Like windows to a façade, doors are disruptions to a wall. After going to great lengths to craft a smooth yet robust wall, piercing it with a door can create an immediate eye sore. But not always. The architectural fascination with creating perfectly hidden doors has resulted in designs that gracefully disappear into walls. Easily mistaken for seamless cabinets or, more excitingly, a portal to an alternate world, the following designs feature skillfully integrated invisible doors.
At the heart of this Victorian terrace home renovation is a beautifully crafted entrance hall. Frameless passage doors, closets and cabinets are finished in softly textured polished plaster, forming an intricate grid of linear geometry. To achieve this enchanting look, the architects partnered with London-based contractors, Margreiter Limited.
While The Screen is located on a beautiful plot with endless views, it is also located near a trucking company.
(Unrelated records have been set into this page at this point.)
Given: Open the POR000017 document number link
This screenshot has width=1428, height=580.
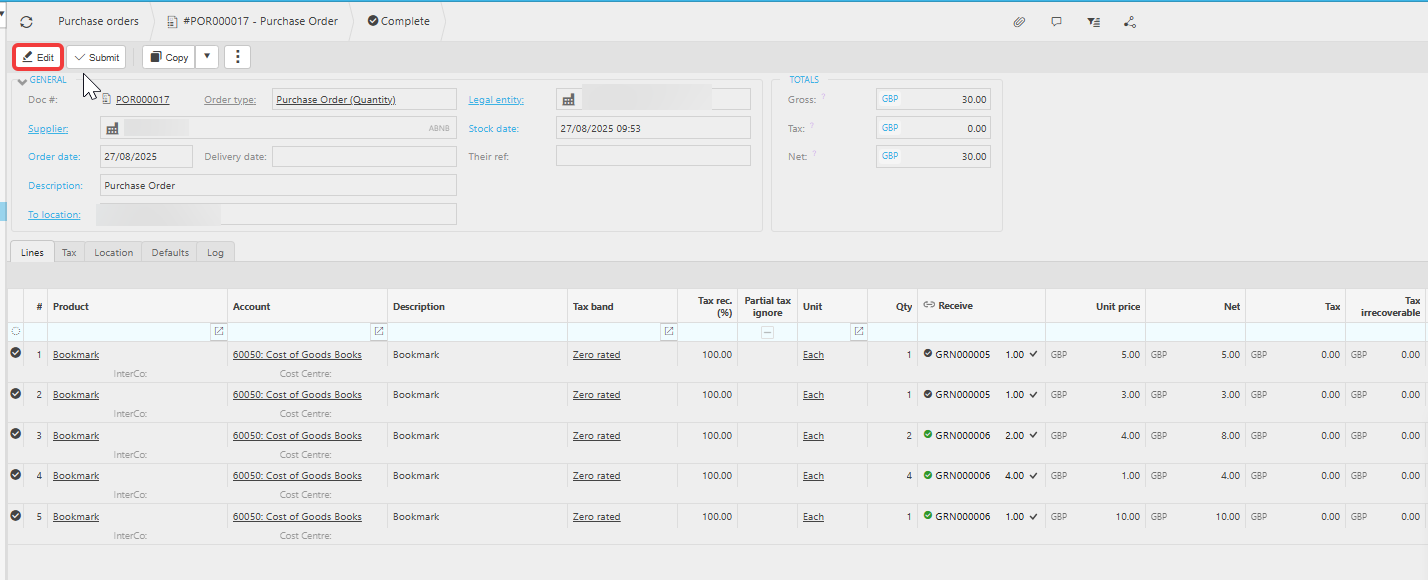Looking at the screenshot, I should pos(143,100).
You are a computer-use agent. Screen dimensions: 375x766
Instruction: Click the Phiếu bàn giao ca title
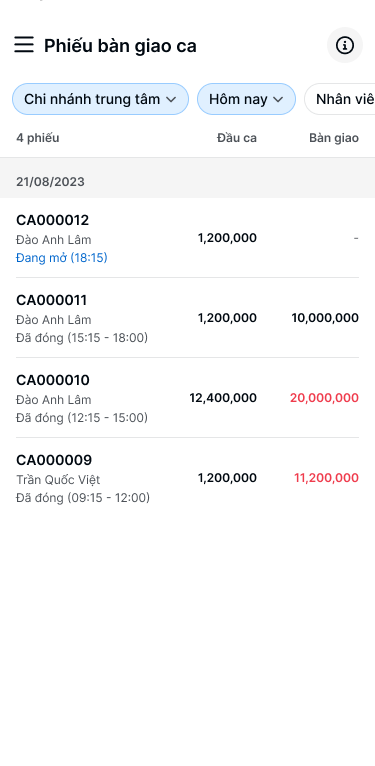tap(120, 46)
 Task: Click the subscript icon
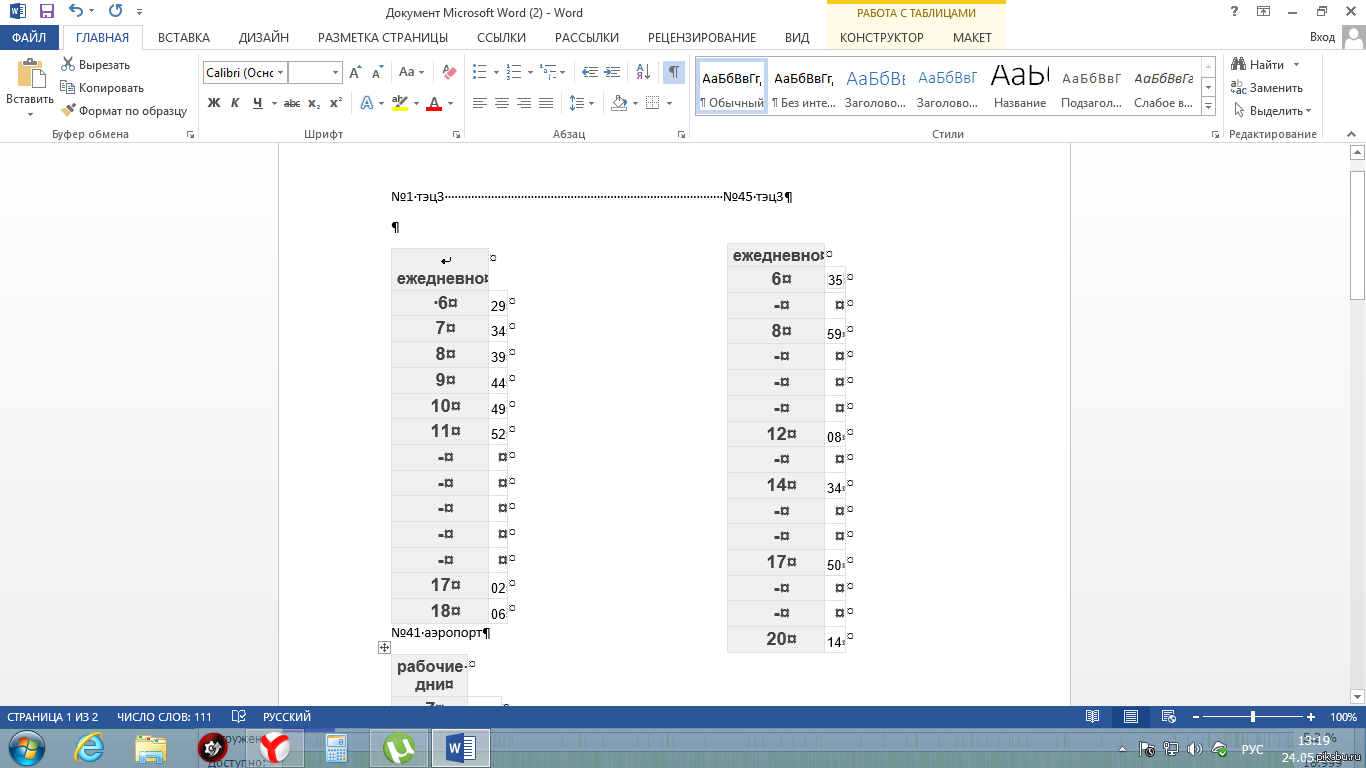point(314,103)
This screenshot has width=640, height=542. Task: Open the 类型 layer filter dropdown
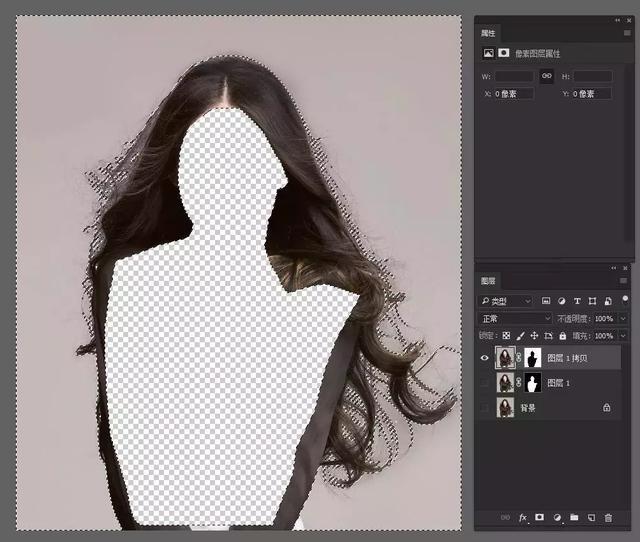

As a result, DMOA imagined a design that would act as a shield from their unsightly, noisy neighbor. The stacked brick volume may be entered through a camouflaged pivot door, which is finished in the same masonry as the building’s entire façade.
i29 Interior Architects transformed this home from a cramped space with long hallways and excessive partitions, into a spacious, transparent dwelling full of light and air. Now, doors are “barely there” through the use of clear pine wood, which contrasts with the daring kitchen cabinetry composed of floor-to-ceiling laser-cut panels.
After becoming increasingly cramped for a family of six, the owners decided to re-plan and enlarge their suburban London home. MOCT Studio pooled the living spaces into a new side and rear extension beneath a dynamic faceted roof. Birch timber panelling and joinery is used throughout the interior, creating a warm and unified aesthetic. Hidden doors, which allow unbroken paneling across rooms, lead residents from the central space to utility and storage areas.
Located on a sunny, elevated plot in the Rhône Valley, this sculptural concrete house resembles a rock in the landscape. The interior spaces are organized around a central nucleus on the first floor, and are held together by simple materials: white painted walls and oak floors. Concealed frameless doors are finished in the same slate finish as the minimalist kitchen cabinetry.
Apartment In The Sun is a rooftop home that overlooks the Mediterranean Sea. With few boundaries between interior and exterior, the precise execution of flexible spaces was a central goal of this design. Invisible doors, built in furniture and subtle materials contribute towards achieving a seamless zen-like feel.